I've also opened an issue in the seaborn git repo here. However, instead of a bug, it's quite possible that instead I'm making some basic error - but I haven't figured it out yet...
Question: The same color is assigned to two different values in the legend. How to prevent this from happening as I scale up to more graphs that only contain a subset of the values assigned to the 'hue'?
The code to reproduce:
import numpy as np
import pandas as pd
import seaborn as sns
import matplotlib.pyplot as plt
sna = pd.DataFrame(
{
'x' : np.tile(range(10), 5),
'y' : list(range(10)) + list(range(2,12)) + list(range(4, 14)) + list(range(6, 16)) + list(range(8, 18)),
'id_for_hue' : ['foo']*10 + ['bar']*10 + ['baz']*10 + ['bar']*10 + ['baz']*10,
'id_for_graph' : ['a']*30 + ['b']*20
}
)
g = sns.FacetGrid(sna, col='id_for_graph')
g.map_dataframe(
sns.lineplot,
x = 'x',
y = 'y',
hue = 'id_for_hue'
)
g.add_legend()
On the other hand, if I sort so that the values from the second plot appear at the top of the dataframe, the problem is resolved.
g = sns.FacetGrid(sna.sort_values(['id_for_hue']), col='id_for_graph')
g.map_dataframe(
sns.lineplot,
x = 'x',
y = 'y',
hue = 'id_for_hue'
)
g.add_legend()
Versions:
maybe unsurprisingly, I should have read the documentation more closely.
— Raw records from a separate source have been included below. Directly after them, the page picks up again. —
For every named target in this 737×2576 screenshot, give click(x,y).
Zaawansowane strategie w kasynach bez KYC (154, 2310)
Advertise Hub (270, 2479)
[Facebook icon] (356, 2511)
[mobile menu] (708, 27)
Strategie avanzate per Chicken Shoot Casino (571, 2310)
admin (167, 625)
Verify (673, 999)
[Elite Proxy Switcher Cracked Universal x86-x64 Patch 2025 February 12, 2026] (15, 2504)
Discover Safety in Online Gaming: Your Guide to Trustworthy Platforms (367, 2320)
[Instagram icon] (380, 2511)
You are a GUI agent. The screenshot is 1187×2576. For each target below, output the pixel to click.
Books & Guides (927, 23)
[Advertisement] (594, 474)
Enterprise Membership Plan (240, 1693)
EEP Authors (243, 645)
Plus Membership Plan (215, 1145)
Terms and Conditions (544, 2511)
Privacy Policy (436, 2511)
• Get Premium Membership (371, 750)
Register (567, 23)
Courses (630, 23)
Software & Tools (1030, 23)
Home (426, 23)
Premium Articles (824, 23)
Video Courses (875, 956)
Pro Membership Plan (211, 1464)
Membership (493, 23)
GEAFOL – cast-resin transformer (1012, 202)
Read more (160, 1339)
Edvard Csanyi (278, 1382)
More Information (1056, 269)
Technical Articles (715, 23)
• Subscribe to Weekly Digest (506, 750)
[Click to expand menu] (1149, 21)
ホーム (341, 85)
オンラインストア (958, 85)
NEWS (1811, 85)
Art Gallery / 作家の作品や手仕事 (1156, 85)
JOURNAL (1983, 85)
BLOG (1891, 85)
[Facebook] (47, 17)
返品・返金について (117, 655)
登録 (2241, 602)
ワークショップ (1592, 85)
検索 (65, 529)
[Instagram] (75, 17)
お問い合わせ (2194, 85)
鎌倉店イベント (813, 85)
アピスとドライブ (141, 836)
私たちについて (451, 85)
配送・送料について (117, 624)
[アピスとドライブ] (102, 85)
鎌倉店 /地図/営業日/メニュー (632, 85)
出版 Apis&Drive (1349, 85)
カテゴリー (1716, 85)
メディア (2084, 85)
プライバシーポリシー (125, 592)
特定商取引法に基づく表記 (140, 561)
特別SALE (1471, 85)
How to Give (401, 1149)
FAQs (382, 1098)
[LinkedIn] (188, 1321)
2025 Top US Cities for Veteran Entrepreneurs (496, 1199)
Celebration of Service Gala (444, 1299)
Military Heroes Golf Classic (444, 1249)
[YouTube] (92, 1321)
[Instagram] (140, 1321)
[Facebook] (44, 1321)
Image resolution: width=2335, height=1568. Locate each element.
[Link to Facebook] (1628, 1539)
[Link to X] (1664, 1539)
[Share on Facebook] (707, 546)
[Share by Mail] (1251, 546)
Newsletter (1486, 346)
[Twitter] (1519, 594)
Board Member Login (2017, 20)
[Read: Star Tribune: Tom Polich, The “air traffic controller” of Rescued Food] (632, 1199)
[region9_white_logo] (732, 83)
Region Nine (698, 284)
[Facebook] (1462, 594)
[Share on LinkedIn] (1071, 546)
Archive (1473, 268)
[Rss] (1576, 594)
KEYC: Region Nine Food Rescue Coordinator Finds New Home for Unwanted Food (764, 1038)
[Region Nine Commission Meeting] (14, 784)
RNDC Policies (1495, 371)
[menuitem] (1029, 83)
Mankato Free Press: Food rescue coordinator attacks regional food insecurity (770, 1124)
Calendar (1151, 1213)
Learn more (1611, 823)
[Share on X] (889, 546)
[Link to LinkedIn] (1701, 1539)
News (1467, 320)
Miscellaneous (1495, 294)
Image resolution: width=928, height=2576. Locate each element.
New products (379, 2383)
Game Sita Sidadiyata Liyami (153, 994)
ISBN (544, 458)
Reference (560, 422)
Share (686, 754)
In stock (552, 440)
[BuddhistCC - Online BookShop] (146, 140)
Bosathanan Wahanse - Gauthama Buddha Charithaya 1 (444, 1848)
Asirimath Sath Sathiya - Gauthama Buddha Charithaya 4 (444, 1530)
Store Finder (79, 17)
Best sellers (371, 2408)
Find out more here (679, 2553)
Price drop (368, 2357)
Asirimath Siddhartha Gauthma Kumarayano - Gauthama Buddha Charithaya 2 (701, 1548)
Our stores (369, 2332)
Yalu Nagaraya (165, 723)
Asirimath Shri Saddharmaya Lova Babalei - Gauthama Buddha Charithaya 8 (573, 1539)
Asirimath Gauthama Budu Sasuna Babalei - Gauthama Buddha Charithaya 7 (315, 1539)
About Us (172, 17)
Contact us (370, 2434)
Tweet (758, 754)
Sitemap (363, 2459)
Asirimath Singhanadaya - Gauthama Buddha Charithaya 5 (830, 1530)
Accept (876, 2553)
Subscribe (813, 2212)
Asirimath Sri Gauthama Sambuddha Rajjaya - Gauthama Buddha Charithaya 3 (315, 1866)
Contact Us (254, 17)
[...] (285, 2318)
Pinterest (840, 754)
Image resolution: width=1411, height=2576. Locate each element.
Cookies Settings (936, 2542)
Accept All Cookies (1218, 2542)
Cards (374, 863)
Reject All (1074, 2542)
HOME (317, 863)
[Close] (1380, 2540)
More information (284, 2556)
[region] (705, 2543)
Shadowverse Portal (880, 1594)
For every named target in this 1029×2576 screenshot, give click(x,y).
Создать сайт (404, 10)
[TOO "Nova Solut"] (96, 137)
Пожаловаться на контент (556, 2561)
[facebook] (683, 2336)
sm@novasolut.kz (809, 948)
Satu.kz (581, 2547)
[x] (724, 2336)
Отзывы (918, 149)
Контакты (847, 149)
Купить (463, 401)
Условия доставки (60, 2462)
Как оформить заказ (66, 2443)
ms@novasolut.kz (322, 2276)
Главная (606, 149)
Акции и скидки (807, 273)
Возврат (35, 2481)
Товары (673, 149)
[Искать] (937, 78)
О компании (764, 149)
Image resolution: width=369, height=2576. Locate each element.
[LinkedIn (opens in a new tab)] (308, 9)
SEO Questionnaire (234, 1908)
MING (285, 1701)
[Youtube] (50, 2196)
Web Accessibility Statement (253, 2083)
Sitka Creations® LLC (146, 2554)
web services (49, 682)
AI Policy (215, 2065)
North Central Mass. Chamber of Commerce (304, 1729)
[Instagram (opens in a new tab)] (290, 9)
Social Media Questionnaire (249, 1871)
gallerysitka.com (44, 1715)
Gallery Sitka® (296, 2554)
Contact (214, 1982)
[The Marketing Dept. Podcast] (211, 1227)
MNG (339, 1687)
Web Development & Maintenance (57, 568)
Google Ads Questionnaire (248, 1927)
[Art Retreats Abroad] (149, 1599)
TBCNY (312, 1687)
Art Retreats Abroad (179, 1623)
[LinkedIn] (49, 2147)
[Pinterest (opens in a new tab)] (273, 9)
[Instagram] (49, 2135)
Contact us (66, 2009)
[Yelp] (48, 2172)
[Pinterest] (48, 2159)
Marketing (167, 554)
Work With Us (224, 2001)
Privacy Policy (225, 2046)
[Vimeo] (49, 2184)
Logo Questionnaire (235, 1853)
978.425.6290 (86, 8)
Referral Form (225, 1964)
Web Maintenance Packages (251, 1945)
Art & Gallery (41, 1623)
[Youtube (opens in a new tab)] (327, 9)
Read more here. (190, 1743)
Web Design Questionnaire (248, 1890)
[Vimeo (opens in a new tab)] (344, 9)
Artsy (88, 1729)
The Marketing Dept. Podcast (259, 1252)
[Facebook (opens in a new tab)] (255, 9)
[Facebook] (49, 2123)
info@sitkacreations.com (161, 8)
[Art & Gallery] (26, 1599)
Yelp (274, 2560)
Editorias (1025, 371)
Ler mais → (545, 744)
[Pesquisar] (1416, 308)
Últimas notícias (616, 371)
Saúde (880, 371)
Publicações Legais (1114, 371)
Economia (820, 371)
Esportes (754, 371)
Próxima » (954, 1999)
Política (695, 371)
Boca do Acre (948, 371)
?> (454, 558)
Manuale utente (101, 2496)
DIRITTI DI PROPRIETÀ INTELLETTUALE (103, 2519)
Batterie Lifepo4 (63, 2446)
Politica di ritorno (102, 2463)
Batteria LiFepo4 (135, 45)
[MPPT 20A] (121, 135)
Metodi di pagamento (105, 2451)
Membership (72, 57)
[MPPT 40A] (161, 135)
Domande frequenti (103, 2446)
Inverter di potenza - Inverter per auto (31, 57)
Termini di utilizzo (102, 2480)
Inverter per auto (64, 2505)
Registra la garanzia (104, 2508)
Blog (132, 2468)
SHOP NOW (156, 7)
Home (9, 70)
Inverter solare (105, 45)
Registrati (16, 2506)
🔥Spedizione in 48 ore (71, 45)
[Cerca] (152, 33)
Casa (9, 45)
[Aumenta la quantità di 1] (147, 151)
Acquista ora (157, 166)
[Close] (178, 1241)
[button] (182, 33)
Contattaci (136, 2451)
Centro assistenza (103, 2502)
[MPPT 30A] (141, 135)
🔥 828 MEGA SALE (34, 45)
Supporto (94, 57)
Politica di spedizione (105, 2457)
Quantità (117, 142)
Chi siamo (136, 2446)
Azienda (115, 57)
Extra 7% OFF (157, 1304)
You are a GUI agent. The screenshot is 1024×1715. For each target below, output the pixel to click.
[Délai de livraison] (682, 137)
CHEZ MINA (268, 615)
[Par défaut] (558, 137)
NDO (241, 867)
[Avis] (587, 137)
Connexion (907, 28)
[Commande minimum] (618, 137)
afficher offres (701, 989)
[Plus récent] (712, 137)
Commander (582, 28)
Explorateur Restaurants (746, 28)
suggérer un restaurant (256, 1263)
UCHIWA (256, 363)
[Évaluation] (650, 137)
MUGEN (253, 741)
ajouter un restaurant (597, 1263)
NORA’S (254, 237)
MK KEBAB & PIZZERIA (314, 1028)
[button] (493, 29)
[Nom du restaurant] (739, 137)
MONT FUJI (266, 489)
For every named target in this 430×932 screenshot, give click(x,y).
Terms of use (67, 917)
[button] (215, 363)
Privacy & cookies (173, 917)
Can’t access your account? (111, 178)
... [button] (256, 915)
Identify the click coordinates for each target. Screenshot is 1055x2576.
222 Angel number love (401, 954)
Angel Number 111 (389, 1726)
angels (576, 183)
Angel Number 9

As mentioned in the lineplot() documentation "Using relplot() is safer than using FacetGrid directly, as it ensures synchronization of the semantic mappings across facets". In fact, in the FacetGrid documentation it's pointed out that "in most cases you will want to use figure-level functions (e.g. displot(), relplot()) to make the plots".
So, use relplot(). e.g.
sns.relplot(
data = sna,
col = 'id_for_graph',
kind = 'line',
x = 'x',
y = 'y',
hue = 'id_for_hue'
)
Edit: Some additional information from mwaskom that might be helpful for others:
yes, this is exactly the kind of situation that the warning in the FacetGrid docstring is about:
relplot
is the recommended approach here; if you really needed to make your plot by initializing the facet grid (and couldn't just tweak the object thatrelplot
returns), you would have a few options:
- set a categorical dtype on your
hue
variable- pass
hue_order
tolineplot
- pass a dict of colors to
palette